** RECORDS FOR THIS EXERCISE follows **

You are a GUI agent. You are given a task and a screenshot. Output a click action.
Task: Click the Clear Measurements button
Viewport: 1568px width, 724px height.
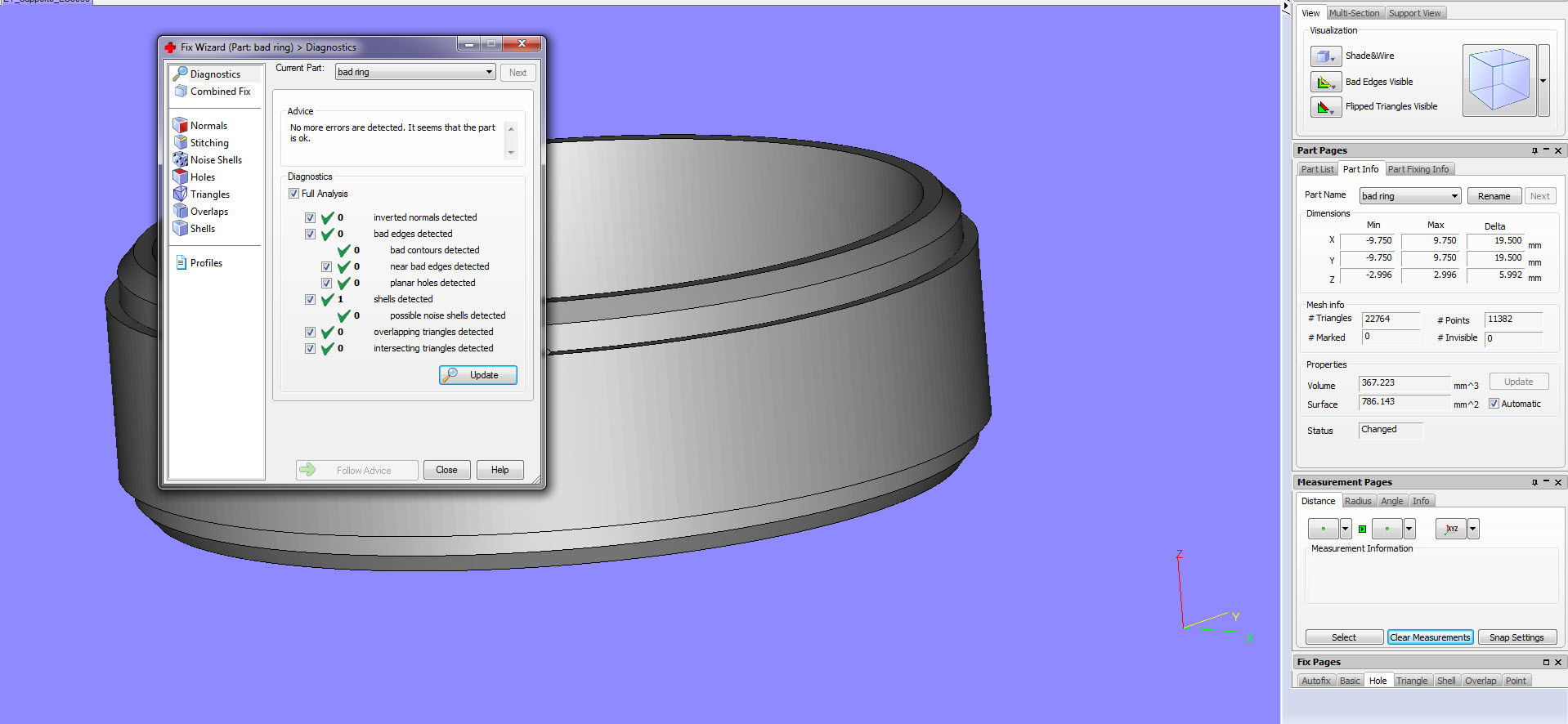[x=1430, y=637]
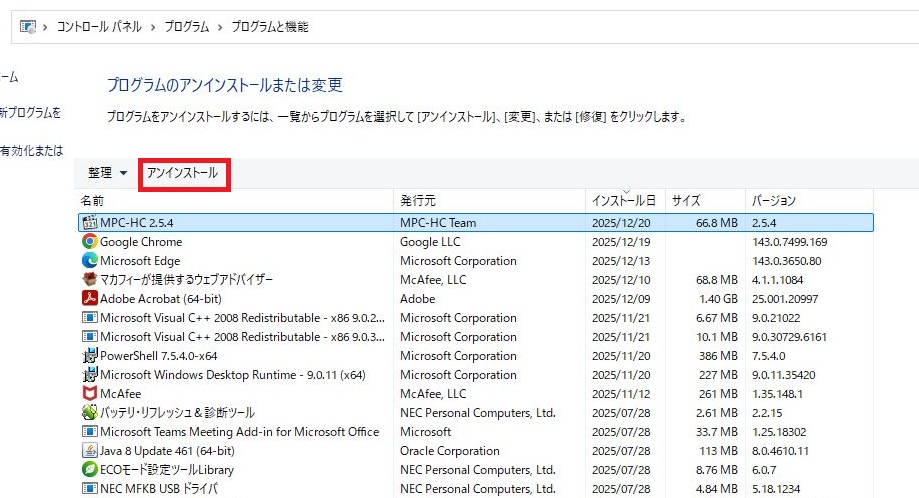
Task: Sort by インストール日 column header
Action: coord(622,201)
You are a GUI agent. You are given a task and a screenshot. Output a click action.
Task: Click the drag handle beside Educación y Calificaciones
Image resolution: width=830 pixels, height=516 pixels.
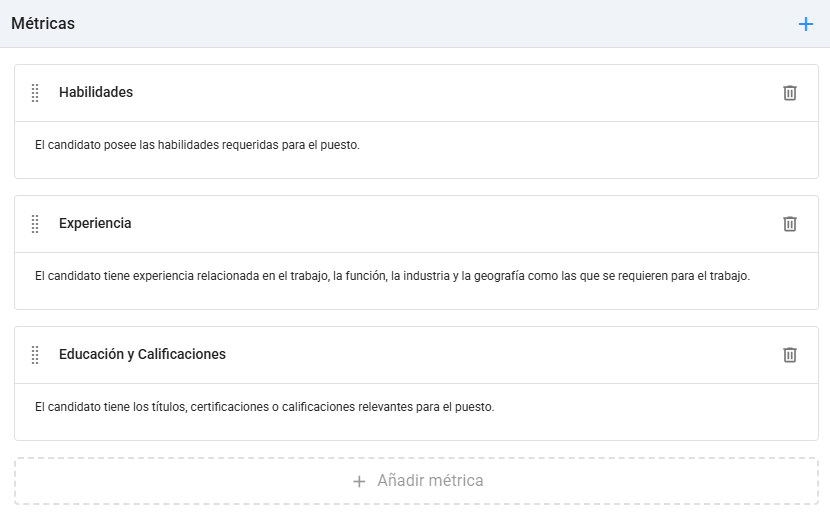click(35, 355)
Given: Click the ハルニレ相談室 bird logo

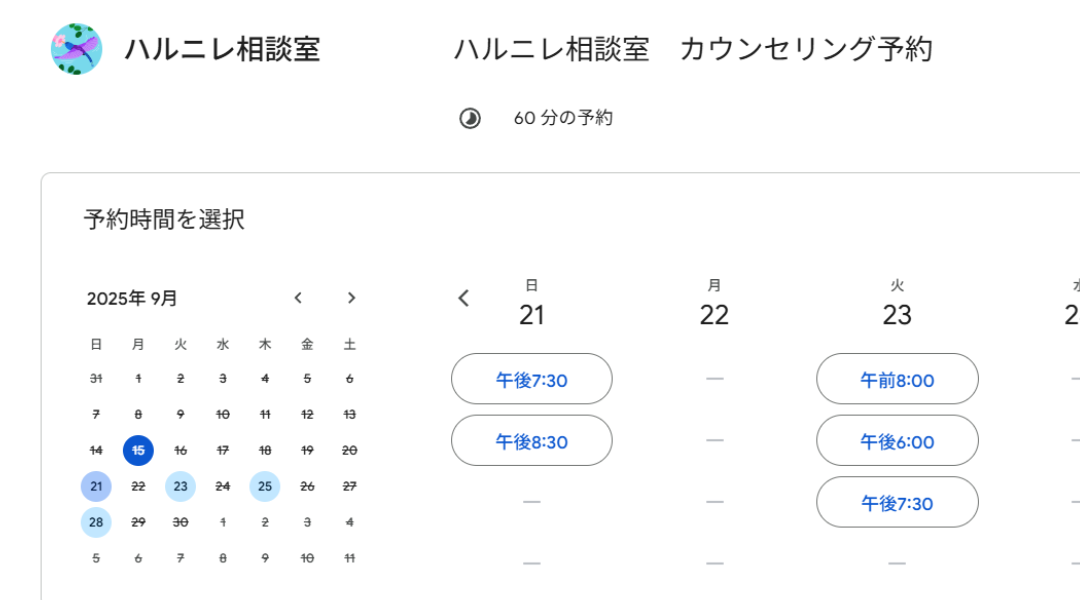Looking at the screenshot, I should pos(77,49).
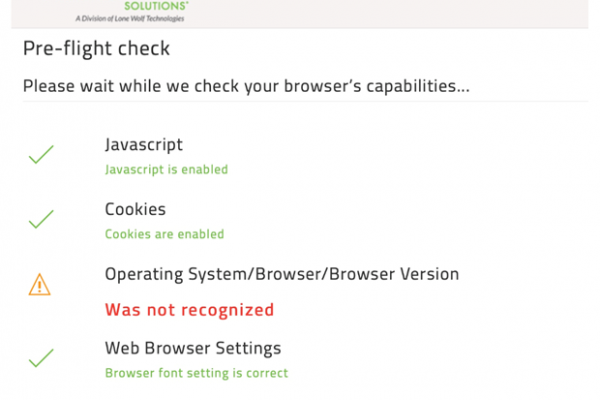Click the green SOLUTIONS logo text

coord(156,6)
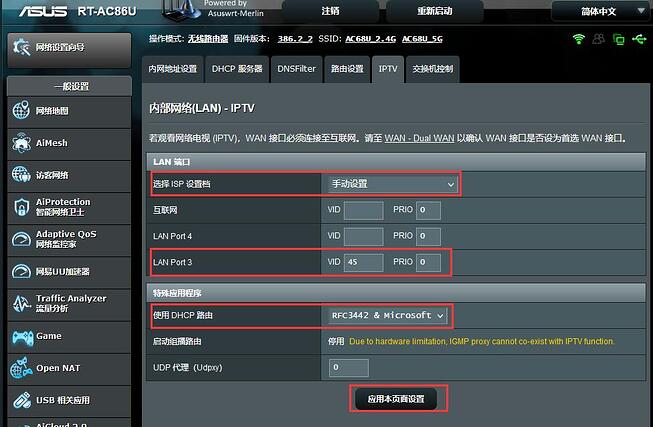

** End of RECORDS FOR THIS EXERCISE **

PROBLEM TO WORK ON:
Reproduce the lines above exactly, please, but not the pictures in them.

EXERCISE SOLUTION:
You are a GUI agent. You are given a task and a screenshot. Output a click action.
Task: Click the Clear Measurements button
Viewport: 1568px width, 724px height.
[x=1430, y=637]
Task: Sort by インストール日 column header
Action: coord(622,201)
You are a GUI agent. You are given a task and a screenshot. Output a click action.
Task: Click the drag handle beside Educación y Calificaciones
Image resolution: width=830 pixels, height=516 pixels.
click(35, 355)
Given: Click the ハルニレ相談室 bird logo

Looking at the screenshot, I should pos(77,49).
Click the green SOLUTIONS logo text

coord(156,6)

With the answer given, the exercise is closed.